Gone Wrong

My brilliant, beautiful, infallible friends have gotten it all wrong. You know, those people I turn to? They messed up. They disappointed me.

People will disappoint from time to time, the same way that I did today. I guess it looks like Karma.

I had to do a thing. A really big thing. Before I did the thing I was flooded with positive predictions: "You can totally do this!" "You'll be awesome!" was all I heard from everyone. I hated hearing it. It was totally useless. Who were these people to tell me something they couldn't possibly know? What good would such vacant expressions do me?

Well, it turns out, no good at all. They were wrong. I was not awesome. I did badly, as I always do. I don't even know that their mode of affirmation didn't do me harm by setting me up not only to disappoint myself and those involved, but to disappoint all the well-wishers too.
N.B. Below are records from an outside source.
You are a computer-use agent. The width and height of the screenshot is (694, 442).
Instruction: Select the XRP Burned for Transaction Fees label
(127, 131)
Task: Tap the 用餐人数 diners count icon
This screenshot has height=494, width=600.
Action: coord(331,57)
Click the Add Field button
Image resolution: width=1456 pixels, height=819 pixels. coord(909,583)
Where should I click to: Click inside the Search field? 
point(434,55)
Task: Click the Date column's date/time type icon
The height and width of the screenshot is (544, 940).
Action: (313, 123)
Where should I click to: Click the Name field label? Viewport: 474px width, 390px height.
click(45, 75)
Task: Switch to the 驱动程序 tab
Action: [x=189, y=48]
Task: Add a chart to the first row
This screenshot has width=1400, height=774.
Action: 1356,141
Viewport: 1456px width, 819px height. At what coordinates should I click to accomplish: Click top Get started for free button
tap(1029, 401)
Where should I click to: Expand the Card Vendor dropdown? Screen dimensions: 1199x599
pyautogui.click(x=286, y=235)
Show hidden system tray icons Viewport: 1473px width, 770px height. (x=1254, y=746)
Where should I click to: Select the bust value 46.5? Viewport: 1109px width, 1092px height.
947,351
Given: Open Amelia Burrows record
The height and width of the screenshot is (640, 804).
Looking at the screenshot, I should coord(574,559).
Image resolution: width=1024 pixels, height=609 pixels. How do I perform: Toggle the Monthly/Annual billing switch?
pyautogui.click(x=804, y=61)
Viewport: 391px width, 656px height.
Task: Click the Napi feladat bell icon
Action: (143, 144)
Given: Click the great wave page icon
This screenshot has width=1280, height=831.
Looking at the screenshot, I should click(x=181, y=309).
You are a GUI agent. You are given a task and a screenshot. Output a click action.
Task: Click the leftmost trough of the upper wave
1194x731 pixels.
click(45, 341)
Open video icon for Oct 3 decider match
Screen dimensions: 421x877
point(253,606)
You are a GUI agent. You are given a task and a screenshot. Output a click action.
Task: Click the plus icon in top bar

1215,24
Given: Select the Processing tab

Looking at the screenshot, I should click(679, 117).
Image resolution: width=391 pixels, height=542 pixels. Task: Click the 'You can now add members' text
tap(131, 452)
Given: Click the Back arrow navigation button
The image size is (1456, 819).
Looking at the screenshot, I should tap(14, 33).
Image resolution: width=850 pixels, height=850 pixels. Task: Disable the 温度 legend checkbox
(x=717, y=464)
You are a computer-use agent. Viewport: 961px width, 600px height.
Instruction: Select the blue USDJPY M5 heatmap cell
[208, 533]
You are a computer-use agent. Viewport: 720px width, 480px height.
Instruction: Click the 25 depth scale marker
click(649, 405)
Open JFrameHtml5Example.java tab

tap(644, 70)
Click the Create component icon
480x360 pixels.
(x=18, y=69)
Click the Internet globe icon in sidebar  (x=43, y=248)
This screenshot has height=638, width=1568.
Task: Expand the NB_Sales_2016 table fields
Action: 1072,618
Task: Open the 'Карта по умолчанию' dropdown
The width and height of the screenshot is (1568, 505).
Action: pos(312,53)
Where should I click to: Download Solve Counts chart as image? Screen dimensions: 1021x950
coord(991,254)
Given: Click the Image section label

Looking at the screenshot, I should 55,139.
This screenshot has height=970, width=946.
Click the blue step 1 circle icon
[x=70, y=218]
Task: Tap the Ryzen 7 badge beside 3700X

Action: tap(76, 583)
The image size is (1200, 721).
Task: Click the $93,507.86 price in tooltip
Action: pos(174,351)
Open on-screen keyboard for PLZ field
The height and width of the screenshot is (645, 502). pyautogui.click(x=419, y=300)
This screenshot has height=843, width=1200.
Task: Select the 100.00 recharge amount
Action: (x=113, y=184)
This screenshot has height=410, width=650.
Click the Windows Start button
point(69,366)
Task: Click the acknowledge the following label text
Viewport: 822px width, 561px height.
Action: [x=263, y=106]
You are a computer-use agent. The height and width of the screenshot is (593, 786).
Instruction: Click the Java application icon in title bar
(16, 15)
And now, when I'm in so much pain from my disappointment all I hear are people arguing that my experience is somehow wrong: that I couldn't possibly have done as badly as I say I did. Is it because they can't deal with the possibility that they were completely wrong?

I don't care. I don't care why they can't simply accept my account of what happened in my own life, as the only person of them there. I don't care why they don't believe the honest and well-meaning feedback I got. I don't care. But I know that it just makes me feel worse. I'm in so much pain right now. I feel like I've let down my committee (I know I did - they said so), and I disappointed myself. I feel small, pretentious, and incapable. And they're just adding "unreliable" on top of everything. "Don't believe Nancy" they're saying, "she doesn't tell the truth." As if other people's feelings are some kind of objective myth that if you ignore suddenly become not true.

So these things are going on my list of really not awesome things to say to people:

1) You'll do awesome!
Especially if I have no way of knowing whether it's actually true. And since I don't own a TARDIS, I will never make such ridiculous claims. If you want to hear how awesome you're going to be without evidence, just because you need blind faith, ask somebody else. If you want to hear how much I will love you whether you do well or badly, then ask me. If you want to know that it's going to be okay, either way, then ask me. If you want an eternal perspective on our successes and failures, I will dive into that conversation with my whole soul. But I will not tell you that your life is going to be peaches and cream. Because it's not. Because you will fail. And that's not only okay, but brilliant.

2) I know I wasn't there, but you were awesome!
Because "I heard you had to be picked up by paramedics ten meters into the marathon, but at least you crossed the finish line!" just doesn't really mean anything except ironically. I'm not an authority on anything I haven't experienced. If you say you sucked, then you sucked. But I love you, and those ten meters that you ran were lucky to feel your tread. On the other hand, if I was there and you ask, then I will tell you what I saw, regardless of your own experience.

Looking for someone to turn to when a thing goes horribly wrong, I see this: what I really need is self-sufficiency. I need the power to tell myself truths and be believed, because getting angry at all the kind and loving people who are just trying to help doesn't do anyone any good either.